Quite literally actuarial self-regulation is at stake because the trust of the actuarial profession and public are at stake. How can we submit ourselves to standards of practice when we can’t see the process used to set them? The Academy thinks the way to prevent employers and special interest from having undue influence is to have a small number of anointed actuaries develop standards behind closed doors, far from the eyes of the public. But, the exact opposite is true. The best way to keep the process fair and in the best interest of the public is to allow all to observe.

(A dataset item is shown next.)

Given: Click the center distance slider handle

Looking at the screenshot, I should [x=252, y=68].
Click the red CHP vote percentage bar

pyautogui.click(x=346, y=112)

Or, to put it another way, have you ever heard anyone say, “Gosh, actuaries are just too engaged in the standard setting process”? Or, have you heard someone say, “You know the biggest problem with the Academy is that they are just too open to new ideas and points of view”? On the other hand, have you heard professionalism speakers exhort us to all be more involved? Have you heard our leaders speak about getting higher member engagement? Doesn’t closing these meetings take us in the opposite direction of member involvement and engagement?
The Academy has a long-standing special relationship with insurance regulators and the NAIC. References to the Academy membership and the Qualification Standards are common place in insurance regulations. If state insurance regulators were to write their own actuarial qualification standards instead of relying on the Academy, those standards would be written subject to state Sunshine laws which promote open government. If the NAIC were to take up the task of writing actuarial standards of practice, it would be done under the NAIC’s extremely robust open meeting policy. There is no reason regulators and the NAIC should be comfortable with closed CoQ meetings and the ASB chair having complete discretion over who is admitted to ASB meetings.